(Task data Opens)

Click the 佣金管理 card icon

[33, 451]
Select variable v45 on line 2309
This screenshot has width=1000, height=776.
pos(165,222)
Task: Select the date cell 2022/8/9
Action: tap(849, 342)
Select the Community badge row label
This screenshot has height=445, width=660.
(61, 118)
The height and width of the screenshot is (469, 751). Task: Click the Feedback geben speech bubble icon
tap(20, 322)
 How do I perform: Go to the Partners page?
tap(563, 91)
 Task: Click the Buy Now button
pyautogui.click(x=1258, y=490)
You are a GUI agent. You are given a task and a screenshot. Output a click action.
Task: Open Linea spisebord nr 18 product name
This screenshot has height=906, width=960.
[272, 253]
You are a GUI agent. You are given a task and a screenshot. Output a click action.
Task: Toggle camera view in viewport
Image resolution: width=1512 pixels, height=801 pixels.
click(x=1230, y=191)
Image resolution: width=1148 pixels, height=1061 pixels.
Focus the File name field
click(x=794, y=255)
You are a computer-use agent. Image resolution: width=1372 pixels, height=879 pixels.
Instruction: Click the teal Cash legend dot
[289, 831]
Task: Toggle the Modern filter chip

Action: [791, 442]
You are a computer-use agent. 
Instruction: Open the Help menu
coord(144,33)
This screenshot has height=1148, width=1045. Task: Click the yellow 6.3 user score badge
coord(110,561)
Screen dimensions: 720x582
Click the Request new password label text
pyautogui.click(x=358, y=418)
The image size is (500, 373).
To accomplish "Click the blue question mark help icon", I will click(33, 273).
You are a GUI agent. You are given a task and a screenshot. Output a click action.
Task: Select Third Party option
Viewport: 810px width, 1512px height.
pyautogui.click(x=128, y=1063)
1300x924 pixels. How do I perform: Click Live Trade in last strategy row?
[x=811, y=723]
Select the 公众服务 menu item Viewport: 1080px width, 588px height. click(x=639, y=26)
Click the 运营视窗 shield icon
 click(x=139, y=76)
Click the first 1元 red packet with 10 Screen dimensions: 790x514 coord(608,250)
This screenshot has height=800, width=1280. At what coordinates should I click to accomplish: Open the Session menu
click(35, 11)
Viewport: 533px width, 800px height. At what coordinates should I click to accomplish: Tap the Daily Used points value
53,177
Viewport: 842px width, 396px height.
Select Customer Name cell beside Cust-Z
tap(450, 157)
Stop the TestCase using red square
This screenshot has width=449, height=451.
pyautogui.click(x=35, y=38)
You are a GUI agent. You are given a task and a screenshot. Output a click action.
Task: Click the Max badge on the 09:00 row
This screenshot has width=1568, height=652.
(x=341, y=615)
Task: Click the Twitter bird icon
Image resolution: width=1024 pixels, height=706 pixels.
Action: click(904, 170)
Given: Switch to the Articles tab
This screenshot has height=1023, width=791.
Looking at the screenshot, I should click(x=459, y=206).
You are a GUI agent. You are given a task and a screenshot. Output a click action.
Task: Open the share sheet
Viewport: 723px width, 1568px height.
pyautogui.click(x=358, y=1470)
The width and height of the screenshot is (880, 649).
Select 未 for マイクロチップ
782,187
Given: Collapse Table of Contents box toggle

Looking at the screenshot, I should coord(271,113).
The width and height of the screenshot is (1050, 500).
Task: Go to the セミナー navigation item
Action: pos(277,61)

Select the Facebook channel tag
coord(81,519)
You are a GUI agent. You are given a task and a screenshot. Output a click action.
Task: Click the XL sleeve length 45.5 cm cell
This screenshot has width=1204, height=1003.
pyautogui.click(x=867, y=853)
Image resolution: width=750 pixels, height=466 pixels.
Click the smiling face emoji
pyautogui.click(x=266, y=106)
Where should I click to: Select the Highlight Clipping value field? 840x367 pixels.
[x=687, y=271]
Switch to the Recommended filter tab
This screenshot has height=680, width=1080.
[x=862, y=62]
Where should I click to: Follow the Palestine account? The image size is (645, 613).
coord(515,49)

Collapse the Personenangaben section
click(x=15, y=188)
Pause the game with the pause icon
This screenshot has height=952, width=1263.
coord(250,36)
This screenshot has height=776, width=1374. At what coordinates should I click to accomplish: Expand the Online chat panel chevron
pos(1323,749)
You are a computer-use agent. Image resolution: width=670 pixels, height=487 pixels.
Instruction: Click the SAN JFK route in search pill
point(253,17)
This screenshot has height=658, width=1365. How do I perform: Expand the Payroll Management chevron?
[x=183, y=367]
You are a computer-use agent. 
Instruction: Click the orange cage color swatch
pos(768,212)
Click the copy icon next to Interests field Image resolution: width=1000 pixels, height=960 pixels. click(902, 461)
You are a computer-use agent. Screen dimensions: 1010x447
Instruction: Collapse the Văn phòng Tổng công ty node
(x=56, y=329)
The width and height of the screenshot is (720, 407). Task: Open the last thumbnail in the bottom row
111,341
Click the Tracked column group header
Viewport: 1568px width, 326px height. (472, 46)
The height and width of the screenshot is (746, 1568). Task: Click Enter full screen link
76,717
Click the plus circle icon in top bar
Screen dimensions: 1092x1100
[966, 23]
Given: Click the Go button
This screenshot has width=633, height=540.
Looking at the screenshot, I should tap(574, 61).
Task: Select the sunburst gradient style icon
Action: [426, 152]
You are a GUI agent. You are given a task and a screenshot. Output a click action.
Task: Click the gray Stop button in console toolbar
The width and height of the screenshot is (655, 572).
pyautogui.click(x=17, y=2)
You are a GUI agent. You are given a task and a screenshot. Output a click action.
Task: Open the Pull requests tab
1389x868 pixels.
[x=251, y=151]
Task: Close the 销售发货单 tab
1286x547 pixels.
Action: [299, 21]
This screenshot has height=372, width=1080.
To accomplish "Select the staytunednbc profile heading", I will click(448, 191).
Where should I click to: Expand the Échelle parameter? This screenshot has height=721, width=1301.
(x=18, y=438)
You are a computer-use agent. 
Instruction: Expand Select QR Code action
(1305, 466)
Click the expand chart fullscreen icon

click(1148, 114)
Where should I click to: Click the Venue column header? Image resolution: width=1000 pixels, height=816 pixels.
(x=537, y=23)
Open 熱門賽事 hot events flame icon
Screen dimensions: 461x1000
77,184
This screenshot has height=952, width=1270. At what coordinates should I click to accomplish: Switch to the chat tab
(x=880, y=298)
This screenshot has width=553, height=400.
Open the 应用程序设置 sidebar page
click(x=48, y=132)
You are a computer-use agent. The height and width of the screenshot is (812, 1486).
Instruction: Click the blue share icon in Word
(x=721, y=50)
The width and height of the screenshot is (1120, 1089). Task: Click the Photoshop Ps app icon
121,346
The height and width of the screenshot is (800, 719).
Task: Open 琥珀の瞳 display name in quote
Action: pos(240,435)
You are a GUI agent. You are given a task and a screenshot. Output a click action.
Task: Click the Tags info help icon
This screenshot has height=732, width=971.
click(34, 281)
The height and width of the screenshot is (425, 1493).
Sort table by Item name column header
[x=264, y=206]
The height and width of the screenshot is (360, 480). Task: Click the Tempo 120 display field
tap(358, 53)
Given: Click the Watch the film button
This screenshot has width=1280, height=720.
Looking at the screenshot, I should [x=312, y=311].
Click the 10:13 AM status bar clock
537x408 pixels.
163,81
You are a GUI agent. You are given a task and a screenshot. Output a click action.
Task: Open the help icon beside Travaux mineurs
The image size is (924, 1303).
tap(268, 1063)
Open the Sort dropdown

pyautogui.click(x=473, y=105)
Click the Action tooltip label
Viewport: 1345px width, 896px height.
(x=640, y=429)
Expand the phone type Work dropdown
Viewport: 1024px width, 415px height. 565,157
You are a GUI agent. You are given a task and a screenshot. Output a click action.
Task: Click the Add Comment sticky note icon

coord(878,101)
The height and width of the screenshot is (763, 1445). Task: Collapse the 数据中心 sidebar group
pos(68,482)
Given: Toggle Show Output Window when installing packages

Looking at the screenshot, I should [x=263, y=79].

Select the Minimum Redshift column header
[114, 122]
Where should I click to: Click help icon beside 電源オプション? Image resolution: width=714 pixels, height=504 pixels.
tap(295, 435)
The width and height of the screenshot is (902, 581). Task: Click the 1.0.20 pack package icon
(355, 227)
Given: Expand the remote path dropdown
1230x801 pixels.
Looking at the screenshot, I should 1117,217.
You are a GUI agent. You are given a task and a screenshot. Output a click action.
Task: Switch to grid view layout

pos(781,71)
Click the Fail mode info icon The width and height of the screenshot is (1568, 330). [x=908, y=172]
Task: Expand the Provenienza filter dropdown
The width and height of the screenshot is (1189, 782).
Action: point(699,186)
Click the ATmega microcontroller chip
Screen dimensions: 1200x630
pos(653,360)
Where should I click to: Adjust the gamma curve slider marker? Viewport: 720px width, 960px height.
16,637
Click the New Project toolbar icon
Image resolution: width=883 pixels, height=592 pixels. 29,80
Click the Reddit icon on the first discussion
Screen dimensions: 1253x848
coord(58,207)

(Task data Closes)

• [Task instructions] Scan the entries above for the string "computer" and copy each line containing it.

• [Result of this task]
You are a computer-use agent. Image resolution: width=1372 pixels, height=879 pixels.
You are a computer-use agent. 
You are a computer-use agent. Image resolution: width=670 pixels, height=487 pixels.
You are a computer-use agent. 
You are a computer-use agent. Screen dimensions: 1010x447
You are a computer-use agent. 
You are a computer-use agent. The height and width of the screenshot is (812, 1486).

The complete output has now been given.